DSC04858.jpg DSC04859.jpg DSC04857.jpg

Its pretty decent quality considering it costs so little. The boots are all soft rubber, the splines are nicely cut, and the CV joints are all nice and tight. There is zero play when twisting the shift, unlike the old one.
DSC04860.jpg

Refitting is simply a case of carefully slipping it back into place, making sure that the hanger bearing housing is rotated the correct way before slipping the shaft into the box. Ram it home, bolt the bearing into place, slip the outer CV into the hub, and reassemble everything else.
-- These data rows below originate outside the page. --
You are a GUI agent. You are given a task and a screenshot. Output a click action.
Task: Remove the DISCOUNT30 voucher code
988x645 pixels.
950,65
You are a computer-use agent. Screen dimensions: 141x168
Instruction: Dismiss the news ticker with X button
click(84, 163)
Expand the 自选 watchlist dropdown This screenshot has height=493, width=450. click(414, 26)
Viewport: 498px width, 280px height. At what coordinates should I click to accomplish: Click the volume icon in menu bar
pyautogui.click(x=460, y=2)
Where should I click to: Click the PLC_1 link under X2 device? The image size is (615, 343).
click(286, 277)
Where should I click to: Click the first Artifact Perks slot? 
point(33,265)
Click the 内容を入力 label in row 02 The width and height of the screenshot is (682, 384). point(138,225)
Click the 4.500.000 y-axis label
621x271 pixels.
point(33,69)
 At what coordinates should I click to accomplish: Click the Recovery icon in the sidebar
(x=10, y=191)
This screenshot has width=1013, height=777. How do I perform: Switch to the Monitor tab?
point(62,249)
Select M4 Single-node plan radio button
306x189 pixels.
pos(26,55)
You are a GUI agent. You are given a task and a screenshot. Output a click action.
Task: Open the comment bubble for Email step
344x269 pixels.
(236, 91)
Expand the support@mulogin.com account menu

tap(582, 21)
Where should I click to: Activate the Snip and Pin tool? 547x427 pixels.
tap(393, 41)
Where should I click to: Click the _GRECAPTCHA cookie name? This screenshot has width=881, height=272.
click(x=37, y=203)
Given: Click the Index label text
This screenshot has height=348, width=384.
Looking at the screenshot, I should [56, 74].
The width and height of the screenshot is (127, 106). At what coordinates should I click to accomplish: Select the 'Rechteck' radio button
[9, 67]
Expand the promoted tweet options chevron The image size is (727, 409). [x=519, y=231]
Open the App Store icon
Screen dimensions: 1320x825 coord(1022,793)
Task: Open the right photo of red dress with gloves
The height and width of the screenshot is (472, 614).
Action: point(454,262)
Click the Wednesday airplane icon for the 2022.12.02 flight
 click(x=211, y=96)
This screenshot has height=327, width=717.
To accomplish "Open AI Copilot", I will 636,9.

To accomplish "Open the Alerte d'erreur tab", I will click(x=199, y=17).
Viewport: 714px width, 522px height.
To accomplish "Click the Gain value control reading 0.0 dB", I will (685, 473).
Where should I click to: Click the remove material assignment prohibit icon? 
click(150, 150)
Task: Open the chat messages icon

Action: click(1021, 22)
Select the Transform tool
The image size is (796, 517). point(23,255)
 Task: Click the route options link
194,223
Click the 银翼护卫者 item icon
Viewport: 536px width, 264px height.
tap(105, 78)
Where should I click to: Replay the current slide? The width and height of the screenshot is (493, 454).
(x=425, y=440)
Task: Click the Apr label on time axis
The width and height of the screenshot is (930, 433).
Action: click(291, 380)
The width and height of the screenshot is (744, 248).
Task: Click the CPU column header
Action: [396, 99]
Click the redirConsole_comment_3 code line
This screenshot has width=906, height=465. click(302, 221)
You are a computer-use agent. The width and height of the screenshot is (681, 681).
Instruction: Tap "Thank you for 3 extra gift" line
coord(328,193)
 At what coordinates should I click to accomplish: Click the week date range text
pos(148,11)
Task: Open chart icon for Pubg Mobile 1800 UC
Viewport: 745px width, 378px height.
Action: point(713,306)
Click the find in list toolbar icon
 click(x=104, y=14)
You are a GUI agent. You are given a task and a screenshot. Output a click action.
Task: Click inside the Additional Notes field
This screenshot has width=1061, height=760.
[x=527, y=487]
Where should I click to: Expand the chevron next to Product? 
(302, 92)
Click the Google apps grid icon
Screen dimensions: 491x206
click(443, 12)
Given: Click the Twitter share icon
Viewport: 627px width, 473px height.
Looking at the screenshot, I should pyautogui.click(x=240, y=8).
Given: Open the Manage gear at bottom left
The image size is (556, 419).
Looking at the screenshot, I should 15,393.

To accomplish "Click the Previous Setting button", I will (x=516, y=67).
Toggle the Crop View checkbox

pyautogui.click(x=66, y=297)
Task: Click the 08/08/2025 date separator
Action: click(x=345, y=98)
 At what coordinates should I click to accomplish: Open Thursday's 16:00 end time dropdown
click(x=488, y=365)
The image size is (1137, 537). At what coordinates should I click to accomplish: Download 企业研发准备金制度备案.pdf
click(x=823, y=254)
The hub nut is about 180nm, so I got my favourite helper down into the garage to sit in the car and stomp on the brakes whilst I swung off the torque wrench. Stake the nut, and that part is done.

Before fully reassembling I took the chance to fit a SuperPro insert into the lower torque mount. The mount was new, but it still felt a bit soft to me and there was some thumping when coming on and off the gas, or changing gears. SPF2426K
DSC04862.jpg

These are just inserts that fill the voids in the standard mount. Easy to fit, just slip them into the mount and refit.
DSC04861.jpg DSC04863.jpg DSC04864.jpg

The results of the work are all pretty immediate. The axle has completely removed the shuddering when accelerating, it is like a new car. I can push it as hard as I want around corners and nothing. The mount insert is also fairly obvious. The car feels a lot more direct and connected not. The gearshift is tighter, and the thumping has near enough gone. There is some vibration in the cabin at low RPM, but I think that was there beforehand. Well worth it for a simple upgrade. You could probably use it on an old, slightly torn, mount too.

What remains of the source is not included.